**GIVEN TEXT**:
- Opening Delimiter -

Part of that is that we've seen what Google has become as a result of that data harvesting. If even basic search engines are able to evolve into something as cancerous to the modern web as Google, then what sorts of monstrosities will these LLM-hosting corporations like OpenAI become? People of such a mindset are more vocal now because they believe it was a mistake to have not been as vocal then.
The other part is that Google is (typically) upfront about where its results originate. Most LLMs don't provide links to their source material, and most LLMs are prone to hallucinations and other wild yet confident inaccuracies.
So if you can't trust ChatGPT to respect users, and you can't trust ChatGPT to provide accurate results, then what can you trust ChatGPT to do?
> It gets interesting if there really is a voice actor that sounds just like her, but now that openai ceased using that voice, the chances of seeing that play out in court are slimmer.

- Closing Delimiter -

**ENTRIES SUPPLIED**:
- Opening Delimiter -

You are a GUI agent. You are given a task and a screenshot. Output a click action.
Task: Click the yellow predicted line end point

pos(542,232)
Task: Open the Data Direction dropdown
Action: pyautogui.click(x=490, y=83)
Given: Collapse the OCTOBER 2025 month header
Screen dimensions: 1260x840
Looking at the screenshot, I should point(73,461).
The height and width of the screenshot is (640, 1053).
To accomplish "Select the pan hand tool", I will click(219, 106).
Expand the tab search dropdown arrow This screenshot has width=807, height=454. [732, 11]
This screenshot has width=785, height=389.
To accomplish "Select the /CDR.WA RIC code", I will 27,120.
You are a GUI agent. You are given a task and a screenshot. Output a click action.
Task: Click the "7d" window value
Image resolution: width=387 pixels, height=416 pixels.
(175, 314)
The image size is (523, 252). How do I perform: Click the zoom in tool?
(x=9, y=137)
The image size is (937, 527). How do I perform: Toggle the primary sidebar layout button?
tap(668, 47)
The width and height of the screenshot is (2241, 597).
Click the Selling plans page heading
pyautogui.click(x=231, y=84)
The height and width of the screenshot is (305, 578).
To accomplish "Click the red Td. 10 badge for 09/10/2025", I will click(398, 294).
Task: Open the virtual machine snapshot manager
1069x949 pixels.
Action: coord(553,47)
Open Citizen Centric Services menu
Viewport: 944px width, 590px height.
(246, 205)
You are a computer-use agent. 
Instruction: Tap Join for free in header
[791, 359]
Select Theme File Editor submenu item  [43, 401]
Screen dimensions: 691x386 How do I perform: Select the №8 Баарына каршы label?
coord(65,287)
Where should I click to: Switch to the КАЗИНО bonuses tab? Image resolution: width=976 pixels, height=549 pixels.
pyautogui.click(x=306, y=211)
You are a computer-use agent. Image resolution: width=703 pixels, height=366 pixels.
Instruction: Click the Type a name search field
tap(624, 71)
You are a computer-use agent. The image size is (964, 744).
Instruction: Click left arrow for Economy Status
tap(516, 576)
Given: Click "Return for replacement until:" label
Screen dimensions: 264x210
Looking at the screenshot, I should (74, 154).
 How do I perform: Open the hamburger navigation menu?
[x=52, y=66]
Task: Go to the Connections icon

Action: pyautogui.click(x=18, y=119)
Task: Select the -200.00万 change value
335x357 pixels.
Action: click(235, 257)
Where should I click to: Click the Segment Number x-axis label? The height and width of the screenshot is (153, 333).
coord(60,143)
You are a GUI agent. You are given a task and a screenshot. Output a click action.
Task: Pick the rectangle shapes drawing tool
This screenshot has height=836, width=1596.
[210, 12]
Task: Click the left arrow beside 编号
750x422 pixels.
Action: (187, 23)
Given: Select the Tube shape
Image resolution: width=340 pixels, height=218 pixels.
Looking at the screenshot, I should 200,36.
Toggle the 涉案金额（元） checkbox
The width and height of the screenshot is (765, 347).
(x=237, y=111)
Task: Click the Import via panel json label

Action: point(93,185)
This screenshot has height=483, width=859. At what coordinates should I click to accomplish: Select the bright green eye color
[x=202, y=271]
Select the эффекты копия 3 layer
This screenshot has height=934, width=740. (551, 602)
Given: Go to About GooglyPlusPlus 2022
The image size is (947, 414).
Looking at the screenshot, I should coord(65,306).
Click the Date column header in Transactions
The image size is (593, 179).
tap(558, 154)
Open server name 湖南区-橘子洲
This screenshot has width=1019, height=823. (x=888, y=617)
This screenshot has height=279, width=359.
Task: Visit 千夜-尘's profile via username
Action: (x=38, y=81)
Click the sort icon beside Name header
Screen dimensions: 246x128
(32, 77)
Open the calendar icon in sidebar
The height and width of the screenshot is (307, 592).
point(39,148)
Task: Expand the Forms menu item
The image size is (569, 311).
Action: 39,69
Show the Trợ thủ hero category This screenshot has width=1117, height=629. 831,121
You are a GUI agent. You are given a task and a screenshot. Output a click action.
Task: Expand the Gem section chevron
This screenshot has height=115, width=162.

- Closing Delimiter -

**LIST OF TASKS**:
• 1. Translate this sentence from the forum text about Google and LLMs into Spanish: "The other part is that Google is (typically) upfront about where its results originate."
• 2. Continue the forum text about Google and LLMs, starting after its last sentence.
The rows come from a separate source.

**ANSWERS IN ORDER**:
• 1. La otra parte es que Google (normalmente) es transparente sobre el origen de sus resultados.

• 2.
It's common to pull things temporarily while lawyers pick through them with fine-toothed combs. While it doesn't sound like SJ's lawyers have shown an intent to sue yet, that seems like a highly probable outcome; if I was in either legal teams' shoes, I'd be pulling lines from SJ's movies and interviews and such and having the Sky model recite them to verify whether or not they're too similar - and OpenAI would be smart to restrict that ability to their own lawyers, even if they're innocent after all.
As an engineer, the current state of LLMs is just uninteresting. They basically made a magical box that may or may not do what you want if you manage to convince it to, and fair chance it'll spout out bullshit. This is like the opposite of engineering.
In my opinion, they're extremely interesting... for about a week. After that, you realise the limitations and good-old-fashioned algorithms and software that has some semblance of reliability start to look quite attractive.
> Look at the comments, even in this thread, defending Sam. I thought this could be dealt with by the courts. But it clearly needs stronger medicine; there is simply too much hubris.
The courts are a lagging indicator.
This is the entire "move fast break things" play, it's legislative arbitrage. If you can successfully ignore the laws, build good will in the public, and brand yourself in an appealing way, then the legal system will warp around whatever you've done and help you pull the ladder up behind you.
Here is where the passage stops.